A researcher rolls a fair die 120 times and gets counts {18, 22, 19, 21, 20, 20}. She computes χ² = 0.7 and p = 0.98. Her classmate says: 'A p-value that high means the test confirmed the die is fair — it proved H₀.' What is wrong with this interpretation?
ANothing — a p-value near 1.0 is the standard way to confirm a null hypothesis in chi-square testing
BA high p-value means the data are consistent with H₀, but this is not the same as proving H₀ is true — chi-square tests can only provide evidence against a null, not confirm it
CThe sample size of 120 is too large for chi-square — smaller samples are required
DChi-square cannot test whether a die is fair; it can only test independence
Hypothesis testing logic is asymmetric: a small p-value provides evidence against H₀, but a large p-value only means the data are not inconsistent with H₀ — it does not confirm H₀. A p = 0.98 means the observed counts are very close to what a fair die would produce; but many other dice (slightly biased ones) could produce the same data. Failing to reject H₀ is not the same as accepting it. This is one of the most important and persistent misconceptions in applied statistics.
Question 2 Multiple Choice
A chi-square test of independence returns p = 0.008 for the relationship between neighborhood income level and access to fresh produce (three categories: high/moderate/low). What can you correctly conclude from this result alone?
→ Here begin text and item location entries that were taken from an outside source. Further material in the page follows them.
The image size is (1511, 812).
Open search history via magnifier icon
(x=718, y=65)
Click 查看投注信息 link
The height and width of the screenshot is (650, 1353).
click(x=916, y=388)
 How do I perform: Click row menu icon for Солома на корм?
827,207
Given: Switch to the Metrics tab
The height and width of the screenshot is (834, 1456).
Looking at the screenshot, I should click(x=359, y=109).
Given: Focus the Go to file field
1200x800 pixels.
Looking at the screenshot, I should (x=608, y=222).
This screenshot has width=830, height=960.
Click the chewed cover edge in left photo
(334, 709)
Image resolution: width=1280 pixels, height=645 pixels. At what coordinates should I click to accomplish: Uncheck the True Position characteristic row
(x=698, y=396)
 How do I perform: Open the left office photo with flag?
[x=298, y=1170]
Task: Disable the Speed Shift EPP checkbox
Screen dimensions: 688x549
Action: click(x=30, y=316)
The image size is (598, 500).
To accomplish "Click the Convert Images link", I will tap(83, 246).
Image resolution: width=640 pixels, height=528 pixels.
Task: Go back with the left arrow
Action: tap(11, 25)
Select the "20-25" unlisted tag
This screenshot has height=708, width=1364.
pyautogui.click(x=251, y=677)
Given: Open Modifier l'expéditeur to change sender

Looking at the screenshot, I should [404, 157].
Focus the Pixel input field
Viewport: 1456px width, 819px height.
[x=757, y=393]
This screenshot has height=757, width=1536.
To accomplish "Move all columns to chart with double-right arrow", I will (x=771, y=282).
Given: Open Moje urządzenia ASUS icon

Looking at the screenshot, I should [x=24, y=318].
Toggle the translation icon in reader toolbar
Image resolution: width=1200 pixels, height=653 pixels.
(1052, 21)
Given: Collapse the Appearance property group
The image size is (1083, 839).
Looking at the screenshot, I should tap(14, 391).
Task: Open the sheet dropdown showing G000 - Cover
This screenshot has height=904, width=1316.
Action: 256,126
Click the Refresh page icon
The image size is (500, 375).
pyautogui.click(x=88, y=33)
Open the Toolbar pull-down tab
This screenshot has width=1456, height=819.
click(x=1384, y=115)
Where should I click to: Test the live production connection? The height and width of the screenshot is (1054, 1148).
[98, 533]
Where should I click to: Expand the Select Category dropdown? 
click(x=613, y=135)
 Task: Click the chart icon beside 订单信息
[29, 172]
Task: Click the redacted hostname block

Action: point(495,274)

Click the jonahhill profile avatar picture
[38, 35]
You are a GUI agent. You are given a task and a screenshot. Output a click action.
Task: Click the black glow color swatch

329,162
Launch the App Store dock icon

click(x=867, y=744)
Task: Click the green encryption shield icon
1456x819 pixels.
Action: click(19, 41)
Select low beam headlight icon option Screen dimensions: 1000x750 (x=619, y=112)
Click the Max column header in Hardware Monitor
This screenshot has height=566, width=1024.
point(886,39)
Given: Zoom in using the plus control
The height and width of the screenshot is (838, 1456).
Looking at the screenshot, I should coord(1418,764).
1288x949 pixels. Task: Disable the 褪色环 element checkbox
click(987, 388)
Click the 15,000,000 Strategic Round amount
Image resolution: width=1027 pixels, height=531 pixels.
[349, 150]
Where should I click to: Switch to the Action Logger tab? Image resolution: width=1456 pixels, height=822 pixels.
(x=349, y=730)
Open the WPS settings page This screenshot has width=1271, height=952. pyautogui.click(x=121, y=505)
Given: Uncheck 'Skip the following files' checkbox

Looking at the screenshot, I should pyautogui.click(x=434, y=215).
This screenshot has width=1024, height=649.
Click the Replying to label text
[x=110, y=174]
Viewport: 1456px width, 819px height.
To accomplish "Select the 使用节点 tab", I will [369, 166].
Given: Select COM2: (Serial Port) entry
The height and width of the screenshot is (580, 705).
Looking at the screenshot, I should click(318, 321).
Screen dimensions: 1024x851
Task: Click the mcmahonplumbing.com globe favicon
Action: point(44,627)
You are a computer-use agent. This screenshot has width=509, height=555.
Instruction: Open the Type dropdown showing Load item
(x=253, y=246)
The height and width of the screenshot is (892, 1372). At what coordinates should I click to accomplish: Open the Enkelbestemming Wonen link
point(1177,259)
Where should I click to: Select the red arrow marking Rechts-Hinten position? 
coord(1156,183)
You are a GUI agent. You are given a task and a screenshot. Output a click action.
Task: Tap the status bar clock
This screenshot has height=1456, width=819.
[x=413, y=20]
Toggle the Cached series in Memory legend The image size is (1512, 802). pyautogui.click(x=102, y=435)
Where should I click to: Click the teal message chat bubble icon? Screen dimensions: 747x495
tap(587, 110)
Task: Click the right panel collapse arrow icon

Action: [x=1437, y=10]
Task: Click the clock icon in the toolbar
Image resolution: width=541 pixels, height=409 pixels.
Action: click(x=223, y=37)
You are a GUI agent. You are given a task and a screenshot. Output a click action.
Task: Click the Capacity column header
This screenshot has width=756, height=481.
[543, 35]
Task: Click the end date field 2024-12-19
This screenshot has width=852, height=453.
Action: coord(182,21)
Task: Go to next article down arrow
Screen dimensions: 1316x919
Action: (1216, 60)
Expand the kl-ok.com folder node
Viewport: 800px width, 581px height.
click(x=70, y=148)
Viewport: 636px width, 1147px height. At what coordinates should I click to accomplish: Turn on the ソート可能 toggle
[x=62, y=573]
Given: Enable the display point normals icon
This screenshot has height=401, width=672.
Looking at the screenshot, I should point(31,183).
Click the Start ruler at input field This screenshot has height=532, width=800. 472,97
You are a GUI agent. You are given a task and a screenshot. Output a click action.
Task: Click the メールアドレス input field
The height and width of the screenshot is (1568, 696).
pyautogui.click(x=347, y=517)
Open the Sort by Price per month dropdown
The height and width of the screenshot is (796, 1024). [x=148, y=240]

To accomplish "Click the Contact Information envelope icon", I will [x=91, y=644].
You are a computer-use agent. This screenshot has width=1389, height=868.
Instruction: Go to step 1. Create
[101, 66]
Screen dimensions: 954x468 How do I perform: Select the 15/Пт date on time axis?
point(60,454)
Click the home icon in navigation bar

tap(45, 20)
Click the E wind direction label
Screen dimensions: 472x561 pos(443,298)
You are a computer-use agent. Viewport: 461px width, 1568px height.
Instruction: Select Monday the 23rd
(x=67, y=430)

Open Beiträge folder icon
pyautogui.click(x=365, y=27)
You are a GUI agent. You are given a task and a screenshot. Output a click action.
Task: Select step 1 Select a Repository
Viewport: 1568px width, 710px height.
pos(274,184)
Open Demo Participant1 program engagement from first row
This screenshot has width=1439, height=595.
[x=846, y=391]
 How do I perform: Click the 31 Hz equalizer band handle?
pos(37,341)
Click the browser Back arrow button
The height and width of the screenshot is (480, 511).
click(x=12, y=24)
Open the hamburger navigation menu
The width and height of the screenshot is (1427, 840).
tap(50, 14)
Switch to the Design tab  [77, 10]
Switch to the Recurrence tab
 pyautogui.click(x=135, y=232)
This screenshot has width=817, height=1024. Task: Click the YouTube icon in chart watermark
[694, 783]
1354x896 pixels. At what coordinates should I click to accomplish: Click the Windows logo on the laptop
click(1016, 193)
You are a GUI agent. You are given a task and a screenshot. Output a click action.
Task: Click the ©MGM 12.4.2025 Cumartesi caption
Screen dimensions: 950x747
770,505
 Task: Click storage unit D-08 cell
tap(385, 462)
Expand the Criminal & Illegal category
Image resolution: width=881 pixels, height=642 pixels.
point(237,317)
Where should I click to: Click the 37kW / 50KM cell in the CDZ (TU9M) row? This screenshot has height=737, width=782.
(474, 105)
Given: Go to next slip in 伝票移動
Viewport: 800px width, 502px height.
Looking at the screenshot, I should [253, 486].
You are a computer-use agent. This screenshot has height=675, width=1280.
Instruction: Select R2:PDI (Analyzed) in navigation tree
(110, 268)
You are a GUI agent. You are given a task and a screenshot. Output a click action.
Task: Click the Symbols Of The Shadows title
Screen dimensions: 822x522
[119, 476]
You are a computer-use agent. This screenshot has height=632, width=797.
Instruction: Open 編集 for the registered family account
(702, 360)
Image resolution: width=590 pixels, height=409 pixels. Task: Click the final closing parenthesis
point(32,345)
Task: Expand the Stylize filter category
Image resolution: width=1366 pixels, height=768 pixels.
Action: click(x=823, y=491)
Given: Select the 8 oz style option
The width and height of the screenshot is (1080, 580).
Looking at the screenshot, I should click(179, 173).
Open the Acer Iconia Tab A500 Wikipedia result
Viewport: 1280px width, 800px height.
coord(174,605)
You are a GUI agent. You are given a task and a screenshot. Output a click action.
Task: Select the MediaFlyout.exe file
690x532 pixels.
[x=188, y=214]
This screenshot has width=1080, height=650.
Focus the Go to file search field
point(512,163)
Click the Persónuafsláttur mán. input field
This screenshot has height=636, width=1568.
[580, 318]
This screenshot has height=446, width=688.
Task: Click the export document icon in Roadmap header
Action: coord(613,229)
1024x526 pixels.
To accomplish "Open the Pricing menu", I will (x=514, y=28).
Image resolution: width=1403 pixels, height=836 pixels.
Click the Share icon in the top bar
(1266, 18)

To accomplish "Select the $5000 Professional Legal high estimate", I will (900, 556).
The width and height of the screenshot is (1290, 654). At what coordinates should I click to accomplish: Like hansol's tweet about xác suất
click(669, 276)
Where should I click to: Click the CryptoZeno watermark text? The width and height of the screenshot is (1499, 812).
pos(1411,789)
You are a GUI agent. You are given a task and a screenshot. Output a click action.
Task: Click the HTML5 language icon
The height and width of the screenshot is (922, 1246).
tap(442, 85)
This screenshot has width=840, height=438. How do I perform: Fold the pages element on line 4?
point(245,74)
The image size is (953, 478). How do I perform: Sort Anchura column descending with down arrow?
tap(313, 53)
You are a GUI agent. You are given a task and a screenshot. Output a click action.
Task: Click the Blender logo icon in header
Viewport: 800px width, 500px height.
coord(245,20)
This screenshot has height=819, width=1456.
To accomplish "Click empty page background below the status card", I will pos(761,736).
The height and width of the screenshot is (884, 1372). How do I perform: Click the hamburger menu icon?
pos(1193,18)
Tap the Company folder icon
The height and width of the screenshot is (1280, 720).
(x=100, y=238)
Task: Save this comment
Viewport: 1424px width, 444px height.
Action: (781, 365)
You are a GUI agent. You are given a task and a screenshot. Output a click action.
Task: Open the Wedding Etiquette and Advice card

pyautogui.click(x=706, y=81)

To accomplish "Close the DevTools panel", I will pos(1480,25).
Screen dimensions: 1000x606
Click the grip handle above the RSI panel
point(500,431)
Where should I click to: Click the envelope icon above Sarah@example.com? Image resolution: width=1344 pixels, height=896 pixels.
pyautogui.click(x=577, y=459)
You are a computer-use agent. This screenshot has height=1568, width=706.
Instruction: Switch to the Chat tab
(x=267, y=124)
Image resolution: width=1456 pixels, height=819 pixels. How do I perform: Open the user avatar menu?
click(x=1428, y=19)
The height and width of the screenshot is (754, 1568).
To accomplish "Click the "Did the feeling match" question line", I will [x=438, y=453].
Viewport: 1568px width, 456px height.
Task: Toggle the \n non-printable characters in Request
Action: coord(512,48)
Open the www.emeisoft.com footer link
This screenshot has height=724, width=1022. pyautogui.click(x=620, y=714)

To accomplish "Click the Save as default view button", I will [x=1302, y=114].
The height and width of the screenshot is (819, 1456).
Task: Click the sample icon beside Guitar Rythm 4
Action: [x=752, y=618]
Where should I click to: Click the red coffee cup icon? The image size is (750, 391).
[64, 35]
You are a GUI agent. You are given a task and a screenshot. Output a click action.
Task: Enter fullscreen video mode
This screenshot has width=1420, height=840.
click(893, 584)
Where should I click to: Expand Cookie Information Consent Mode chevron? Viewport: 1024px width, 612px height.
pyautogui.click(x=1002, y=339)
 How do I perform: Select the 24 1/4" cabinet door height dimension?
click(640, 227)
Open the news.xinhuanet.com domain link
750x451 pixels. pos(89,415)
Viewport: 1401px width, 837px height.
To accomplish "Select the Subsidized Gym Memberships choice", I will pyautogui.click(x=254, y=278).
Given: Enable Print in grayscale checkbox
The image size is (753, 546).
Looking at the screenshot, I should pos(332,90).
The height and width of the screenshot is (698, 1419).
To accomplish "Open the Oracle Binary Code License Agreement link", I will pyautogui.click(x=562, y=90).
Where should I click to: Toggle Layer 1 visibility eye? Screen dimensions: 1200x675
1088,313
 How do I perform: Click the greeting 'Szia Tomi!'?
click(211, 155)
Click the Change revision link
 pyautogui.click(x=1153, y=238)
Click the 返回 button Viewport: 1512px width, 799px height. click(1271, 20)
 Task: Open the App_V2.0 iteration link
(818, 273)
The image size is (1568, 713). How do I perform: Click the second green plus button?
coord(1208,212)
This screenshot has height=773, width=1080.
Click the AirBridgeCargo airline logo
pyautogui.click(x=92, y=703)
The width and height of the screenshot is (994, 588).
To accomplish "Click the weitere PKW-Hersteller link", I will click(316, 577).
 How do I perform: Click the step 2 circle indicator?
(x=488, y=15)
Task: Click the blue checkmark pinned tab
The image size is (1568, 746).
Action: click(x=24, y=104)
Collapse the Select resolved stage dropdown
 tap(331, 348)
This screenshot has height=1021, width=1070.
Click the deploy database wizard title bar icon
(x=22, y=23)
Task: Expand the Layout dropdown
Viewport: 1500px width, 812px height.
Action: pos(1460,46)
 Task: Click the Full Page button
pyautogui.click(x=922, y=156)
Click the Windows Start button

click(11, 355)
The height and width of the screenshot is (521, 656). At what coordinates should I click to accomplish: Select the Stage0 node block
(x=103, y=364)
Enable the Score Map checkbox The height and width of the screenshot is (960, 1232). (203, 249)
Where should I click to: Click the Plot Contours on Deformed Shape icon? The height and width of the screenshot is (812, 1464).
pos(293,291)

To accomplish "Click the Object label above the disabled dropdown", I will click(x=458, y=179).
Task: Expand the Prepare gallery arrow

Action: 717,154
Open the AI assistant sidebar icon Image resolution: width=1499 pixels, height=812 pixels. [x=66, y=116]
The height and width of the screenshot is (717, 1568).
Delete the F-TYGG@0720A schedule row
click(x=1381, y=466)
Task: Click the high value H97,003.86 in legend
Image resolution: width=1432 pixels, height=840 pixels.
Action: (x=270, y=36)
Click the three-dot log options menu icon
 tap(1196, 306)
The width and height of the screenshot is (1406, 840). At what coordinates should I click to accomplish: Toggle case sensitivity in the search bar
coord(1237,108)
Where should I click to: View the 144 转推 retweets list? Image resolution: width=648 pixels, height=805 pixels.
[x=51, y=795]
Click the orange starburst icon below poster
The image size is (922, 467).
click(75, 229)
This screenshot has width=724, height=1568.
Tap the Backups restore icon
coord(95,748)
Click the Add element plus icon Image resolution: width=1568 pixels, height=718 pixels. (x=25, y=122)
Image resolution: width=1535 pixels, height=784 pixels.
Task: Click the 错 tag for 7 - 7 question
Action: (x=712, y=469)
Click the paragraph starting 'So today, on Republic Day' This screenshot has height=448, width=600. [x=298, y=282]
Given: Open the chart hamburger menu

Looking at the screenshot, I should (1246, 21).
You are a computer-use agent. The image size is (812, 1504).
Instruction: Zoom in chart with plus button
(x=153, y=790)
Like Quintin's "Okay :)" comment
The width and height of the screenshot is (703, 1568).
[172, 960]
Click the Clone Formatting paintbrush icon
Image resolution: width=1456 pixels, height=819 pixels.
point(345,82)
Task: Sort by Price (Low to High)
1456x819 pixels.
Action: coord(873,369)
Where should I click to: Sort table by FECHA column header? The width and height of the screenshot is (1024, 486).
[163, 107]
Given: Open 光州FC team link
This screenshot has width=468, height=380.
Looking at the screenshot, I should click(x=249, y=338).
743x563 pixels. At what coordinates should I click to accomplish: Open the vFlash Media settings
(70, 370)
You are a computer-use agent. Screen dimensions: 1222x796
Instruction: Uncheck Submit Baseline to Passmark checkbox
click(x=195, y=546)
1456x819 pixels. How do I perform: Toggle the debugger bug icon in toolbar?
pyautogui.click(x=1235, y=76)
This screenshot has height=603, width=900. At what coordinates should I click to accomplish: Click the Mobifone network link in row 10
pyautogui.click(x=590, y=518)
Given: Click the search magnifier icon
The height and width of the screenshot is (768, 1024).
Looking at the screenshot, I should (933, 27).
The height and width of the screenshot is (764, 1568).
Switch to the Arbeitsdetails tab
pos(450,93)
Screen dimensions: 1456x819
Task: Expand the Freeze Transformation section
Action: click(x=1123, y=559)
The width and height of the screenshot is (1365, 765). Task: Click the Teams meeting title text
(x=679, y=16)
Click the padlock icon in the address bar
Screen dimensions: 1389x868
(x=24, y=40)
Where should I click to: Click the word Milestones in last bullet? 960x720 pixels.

AHigher income causes better produce access — the causal direction is confirmed
BThere is a statistically significant association between income level and produce access, but the test does not identify which income categories drive the pattern or in what direction
C8% of survey respondents reported limited produce access regardless of income
DProduce access is at least 8% lower in low-income neighborhoods than high-income ones
Chi-square tests of independence detect whether an association exists — not its direction, magnitude, or cause. A p = 0.008 tells you the cell frequencies deviate significantly from what independent variables would produce, but not which cells are driving the deviation. To understand direction and pattern, you examine the individual (O−E)²/E contributions per cell after rejecting H₀. Causal inference requires study design beyond the test statistic.
Question 3 True / False
A chi-square test always rejects H₀ for very large values of the test statistic, and the test statistic is always non-negative.
TTrue
FFalse
Answer: True
Both parts are correct. The test statistic χ² = Σ(O−E)²/E is a sum of squared terms divided by positive denominators — it cannot be negative. It equals zero only when every observed count exactly matches the expected count, indicating perfect agreement with H₀. The test is one-tailed: we only reject H₀ when χ² is large (data far from H₀ predictions). There is no 'too low' rejection region, because a very small χ² just means the data fit H₀ well.
Question 4 True / False
When some expected cell counts in a chi-square test are below 5, the test statistic becomes larger, making the test more conservative and less likely to produce false positives.
TTrue
FFalse
Answer: False
The problem with small expected counts is not conservatism — it is that the chi-square distribution is no longer a reliable approximation to the true null distribution of the test statistic. With sparse cells, p-values become unreliable in unpredictable directions (they can be too small or too large). The conventional remedy is to use Fisher's exact test (for 2×2 tables) or to combine sparse categories. The minimum expected count of 5 is a rule of thumb for when the chi-square approximation holds.
Question 5 Short Answer
Explain why the chi-square test statistic χ² = Σ(O−E)²/E is always non-negative and what it means conceptually when χ² is close to zero.
Think about your answer, then reveal below.
Model answer: Each term (O−E)²/E squares the discrepancy between observed and expected counts, making every term non-negative, and sums them — so the total cannot be negative. When χ² is close to zero, every category's observed count is very close to its expected count under H₀, meaning the data look almost exactly like what H₀ predicts. This provides no evidence against H₀ — the data fit the null model well. χ² grows as any category's observed count deviates from expected, accumulating evidence across all categories that the data are inconsistent with H₀.
The squaring serves two purposes: it makes all terms non-negative (so deviations in opposite directions don't cancel out) and it penalizes large deviations more than small ones. Dividing by E normalizes each term — a deviation of 10 from an expected count of 20 is more striking than a deviation of 10 from an expected count of 1,000.